Charles a cherché sa main. « Ella, tu saignes. Ça va aller, ma puce. Ça va aller. Tout va bien se passer, Ella. » Il a grogné de douleur. Des voix venant de l'extérieur ont atteint ses oreilles. Ella a regardé autour d'elle.

Des gens les entouraient. « Papa, j'ai peur. »

« Ça va aller, Ella. Tout va bien se passer », a dit Charles devant elle. « Aidez ma fille d'abord ! Sortez-la de là ! Vérifiez qu'elle va bien ! » Ella a levé les yeux vers un homme qui essayait d'ouvrir sa portière.

« Ella, ce monsieur va te sortir de là. Tout va bien se passer, je te le promets, bébé. »

Elle a hoché la tête. Quand la porte s'est enfin ouverte, l'homme a pris un couteau pour couper la ceinture. Il l'a soulevée pour l'extraire de la carcasse. Il l'a confiée à une femme qui l'a posée par terre avant de s'accroupir pour lui parler.

« Bonjour ma grande, je m'appelle Amber. Tu as mal quelque part ? »

Ella a porté la main à sa tempe. En la retirant, elle a vu du sang sur ses doigts.

« D'accord, tu saignes un peu. » La femme a écarté ses cheveux pour voir la blessure et a soupiré. « Ce n'est pas profond, tu n'as rien de grave. Regarde, l'ambulance arrive bientôt. Ils vont s'occuper de toi et de tes parents. Pour l'instant, reste ici avec moi en attendant qu'on sorte tes parents de la voiture. D'accord ? »

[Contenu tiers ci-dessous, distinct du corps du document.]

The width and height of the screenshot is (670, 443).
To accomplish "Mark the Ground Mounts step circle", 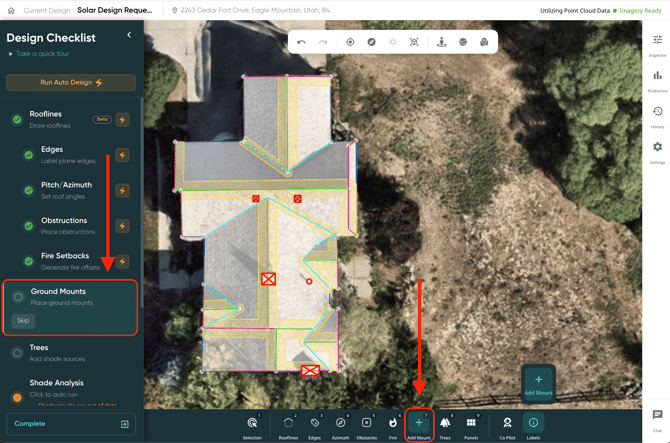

Ella a hoché la tête lentement. Elle a regardé vers la voiture où l'on tentait de sortir son père. Ella ne comprenait pas bien ce qui se passait. Sa vue se brouillait et son corps devenait tout mou. Tout est devenu noir, et le monde autour d'elle s'est effacé.

Quand Ella a rouvert les yeux, elle ne voyait que du blanc. Après un moment, ses yeux se sont habitués. Elle a pu observer la chambre où elle se trouvait.

Mary est apparue près du lit et lui a pris la main. « Ma chérie, ma petite fille. Tu es enfin réveillée », dit-elle en l'embrassant sur le front. Ella a vu des larmes dans les yeux de sa grand-mère. Elle a cherché sa mère ou son père du regard. Mais Mary était seule dans la pièce. « Maman ? Papa ? »

Les larmes se sont mises à couler sur le visage de Mary. « Ella, ton papa et ta maman sont morts. Ils ont été très gravement blessés dans l'accident et ils n'ont pas pu rester avec nous. Mais je te promets que tout ira bien. C'est moi qui vais m'occuper de toi désormais. »

Ella a fermé les yeux. Ses propres larmes ont jailli alors qu'elle essayait de comprendre ce qu'elle venait d'entendre. Mary lui a serré fort la main.